* Exercise instructions:
Using the records that follow, reproduce exactly the lines starting at the line containing "Screen dimensions: 860x622" and ending at the line containing "Screen dimensions: 1000x445". Include both end lines and no pictures.

╭─ Data supplied

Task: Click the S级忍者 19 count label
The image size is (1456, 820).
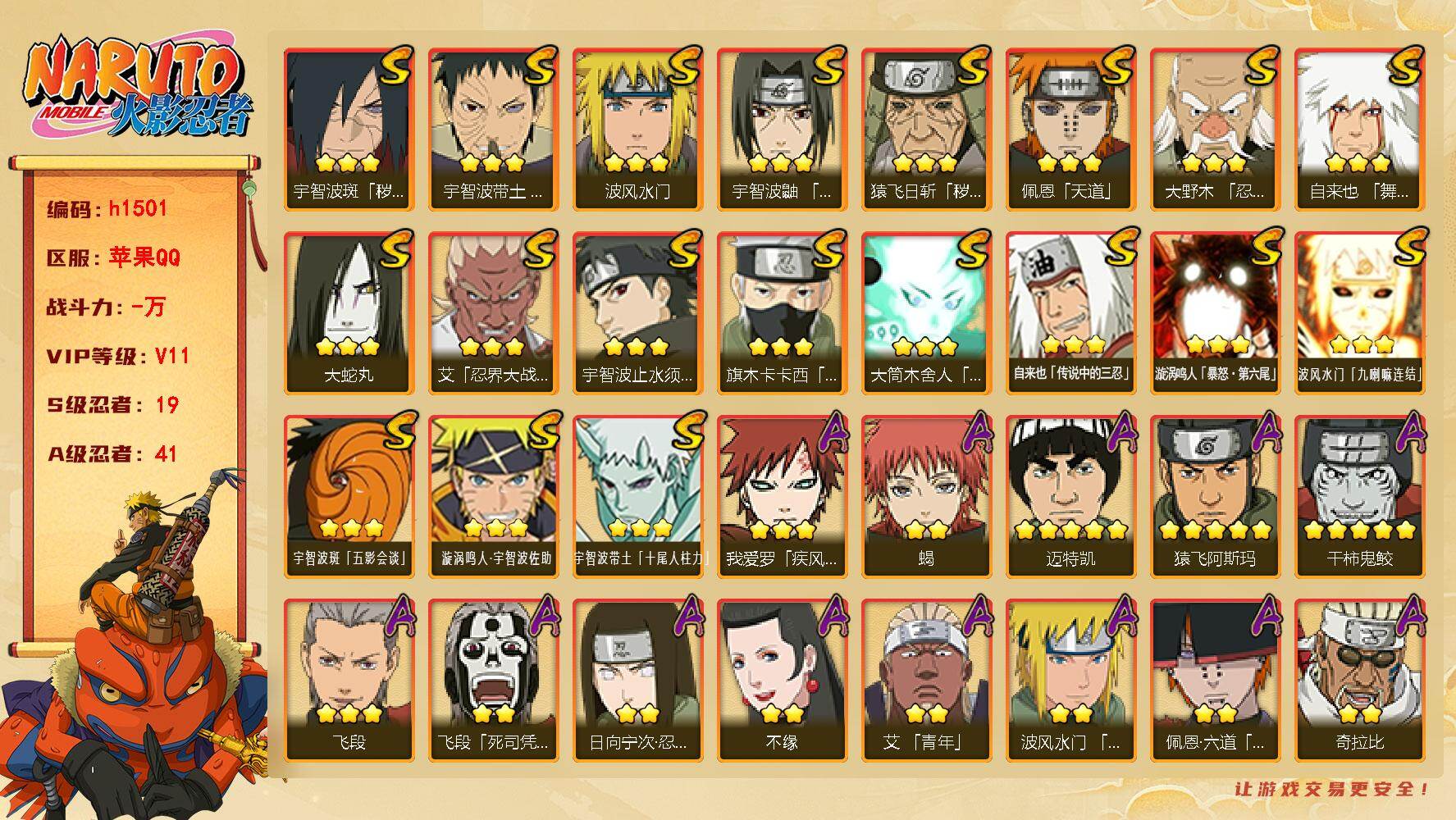Action: click(112, 405)
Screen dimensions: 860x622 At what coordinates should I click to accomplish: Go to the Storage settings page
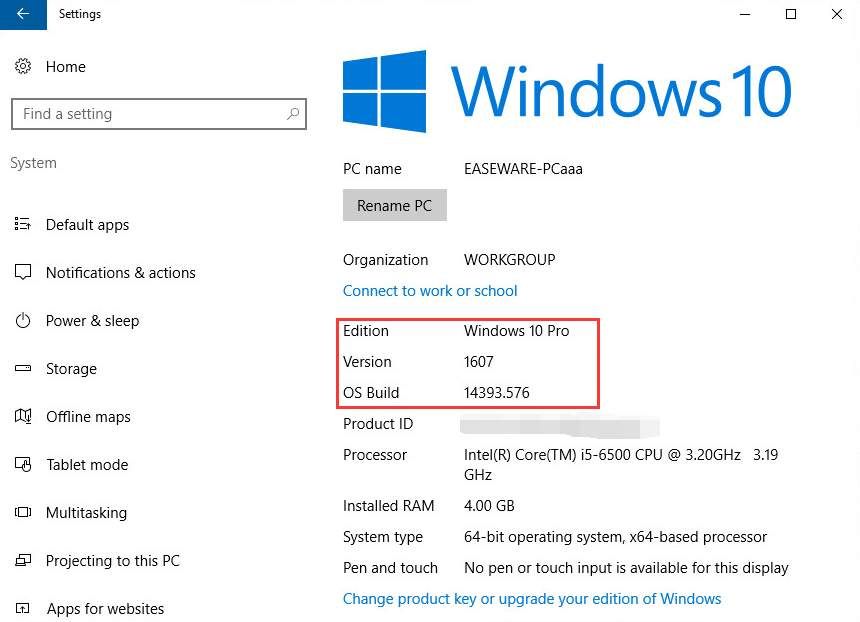(71, 369)
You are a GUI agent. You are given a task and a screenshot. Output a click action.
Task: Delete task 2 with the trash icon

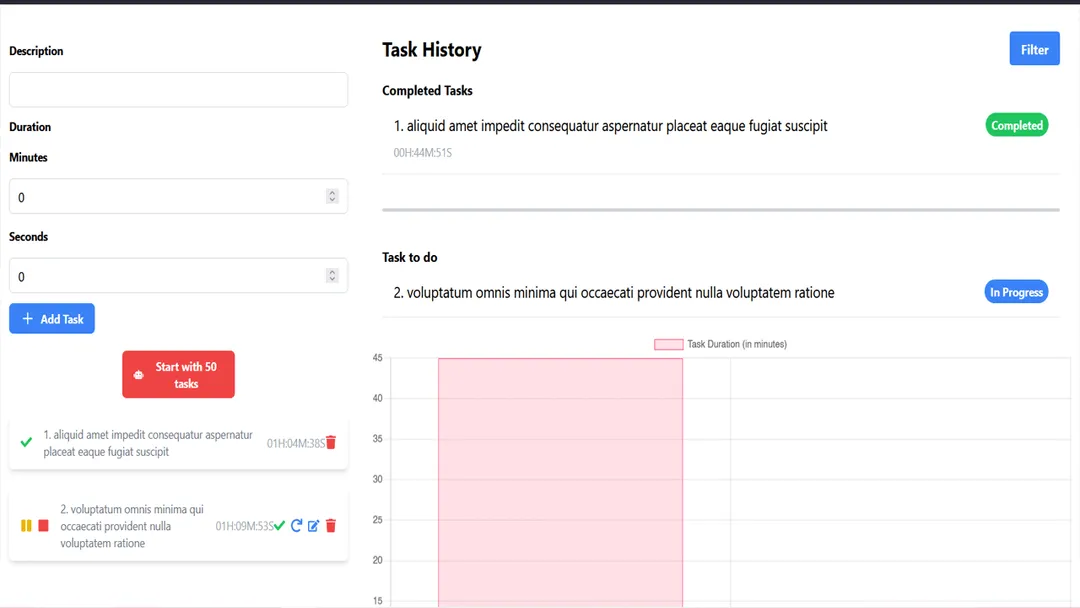331,526
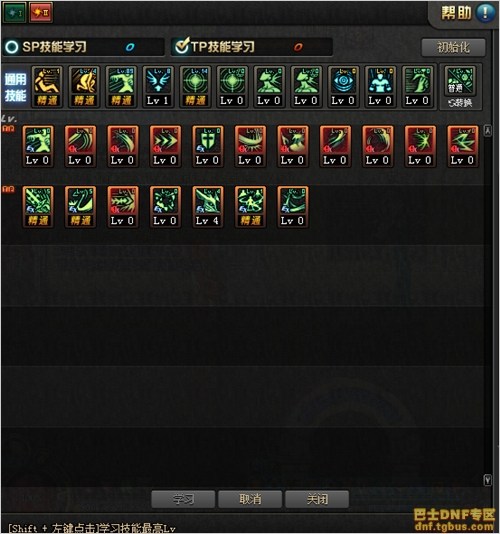This screenshot has width=500, height=534.
Task: Click the scrollbar up arrow
Action: tap(487, 130)
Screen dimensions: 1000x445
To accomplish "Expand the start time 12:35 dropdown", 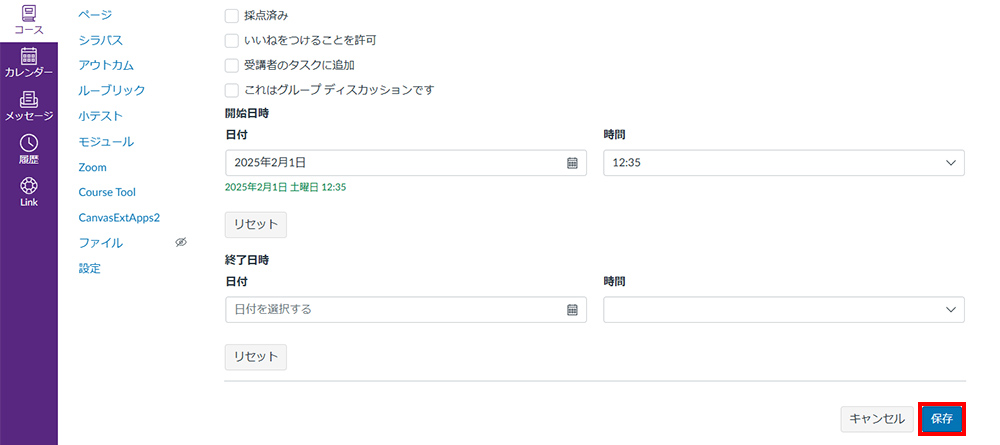I will pyautogui.click(x=784, y=163).
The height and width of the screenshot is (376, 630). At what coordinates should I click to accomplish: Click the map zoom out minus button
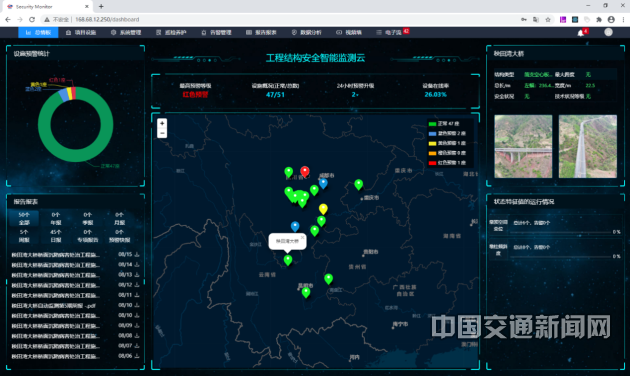coord(162,133)
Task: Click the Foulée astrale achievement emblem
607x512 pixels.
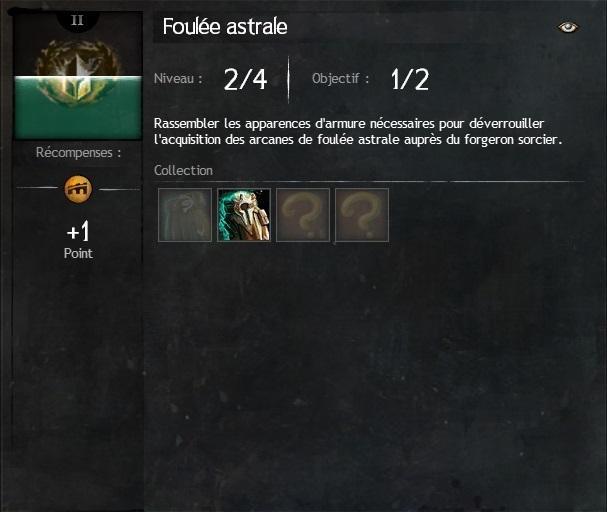Action: (x=78, y=75)
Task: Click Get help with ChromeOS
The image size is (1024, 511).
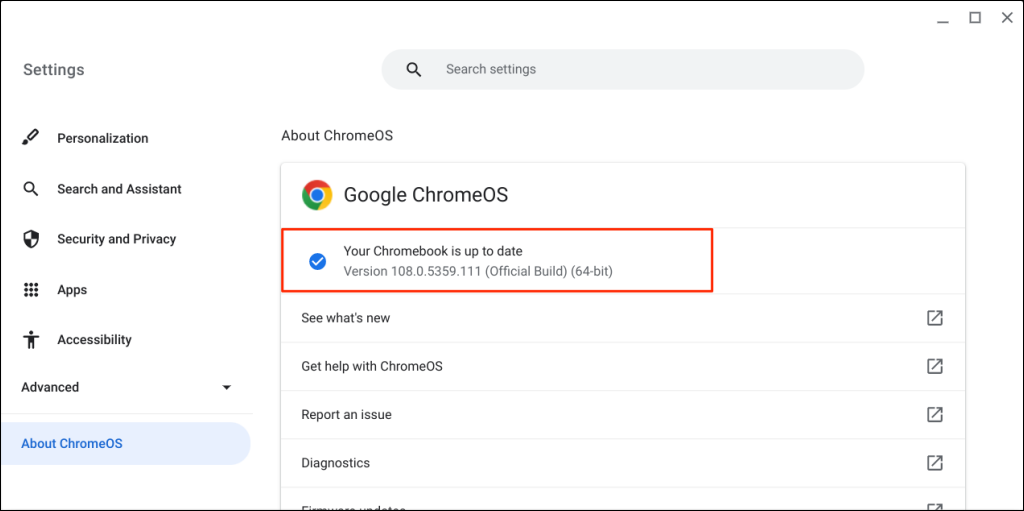Action: (x=372, y=366)
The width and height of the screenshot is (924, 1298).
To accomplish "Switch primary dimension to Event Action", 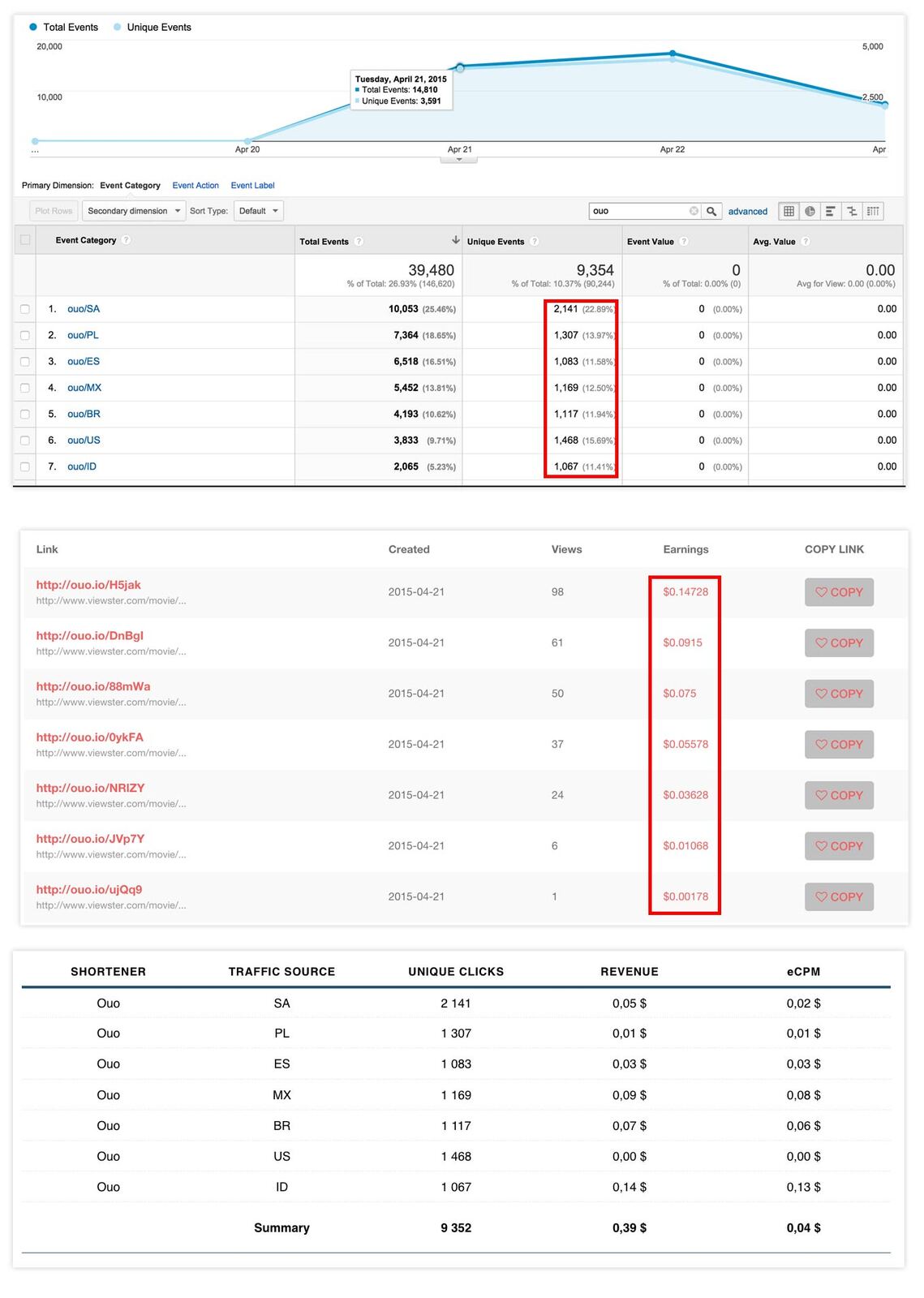I will click(x=196, y=186).
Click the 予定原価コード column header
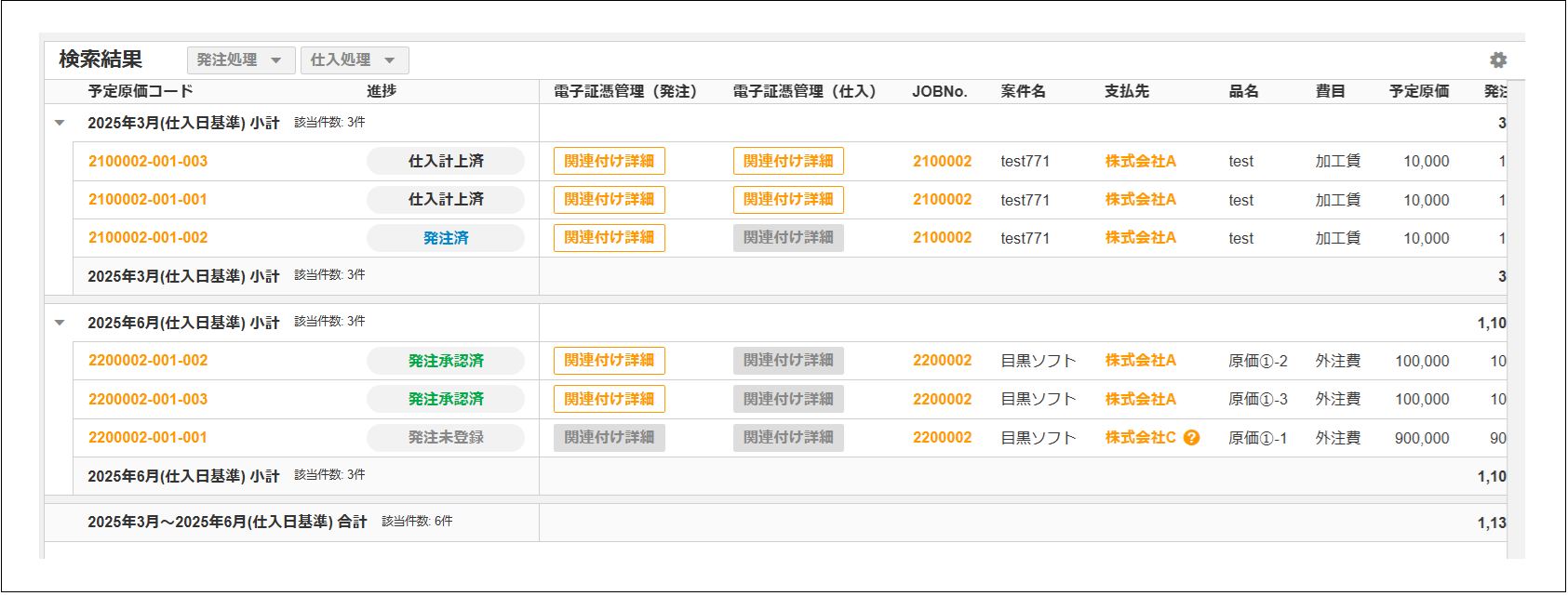This screenshot has height=596, width=1568. (x=141, y=91)
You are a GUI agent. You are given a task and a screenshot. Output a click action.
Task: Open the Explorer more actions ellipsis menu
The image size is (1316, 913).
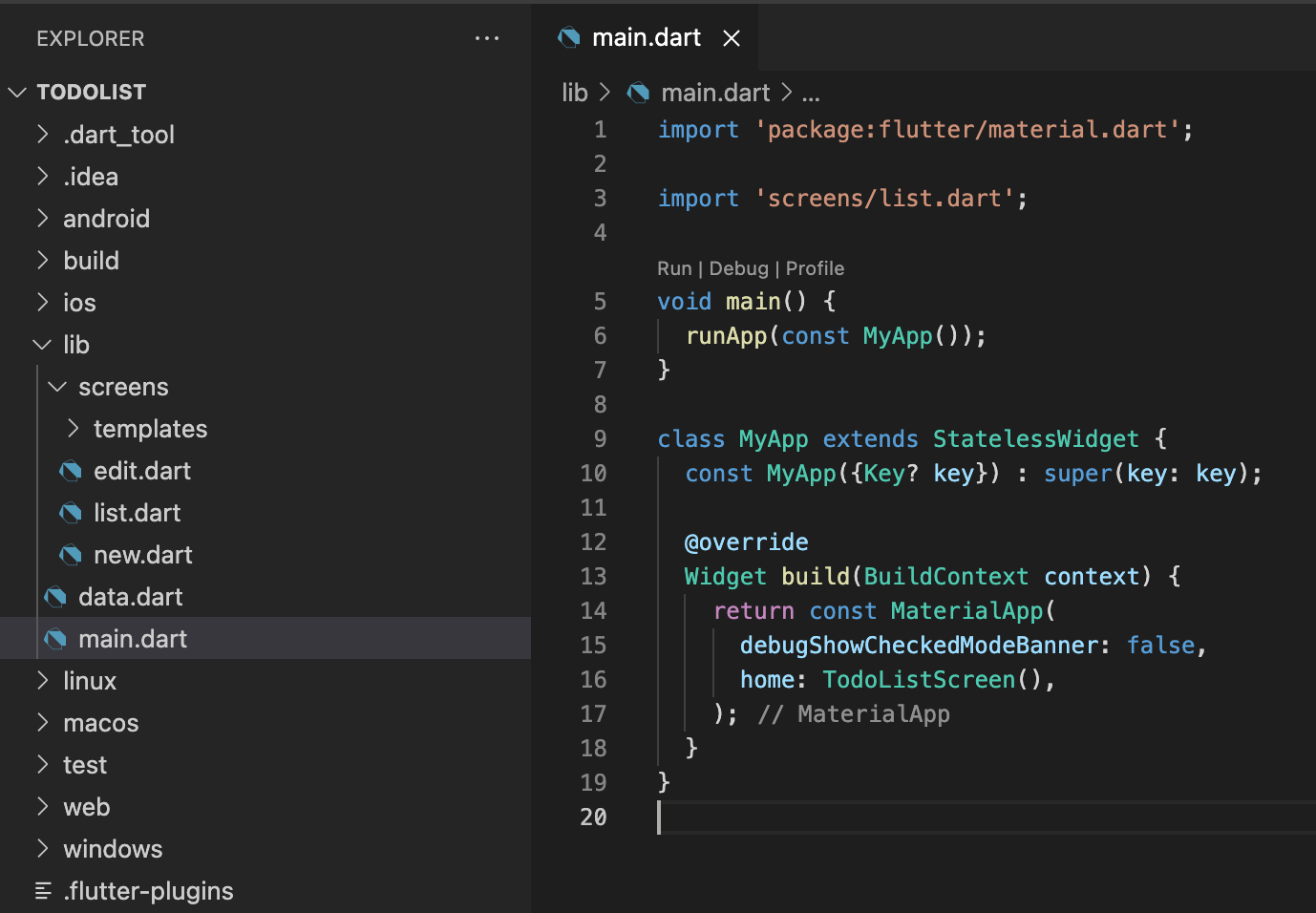pyautogui.click(x=487, y=38)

╰─

* Answer to the problem:
Screen dimensions: 860x622 At what coordinates should I click to accomplish: Go to the Storage settings page
(71, 369)
You are a GUI agent. You are given a task and a screenshot. Output a click action.
Task: Delete task 2 with the trash icon

331,526
This screenshot has width=500, height=534.
Task: Click the scrollbar up arrow
Action: tap(487, 130)
Screen dimensions: 1000x445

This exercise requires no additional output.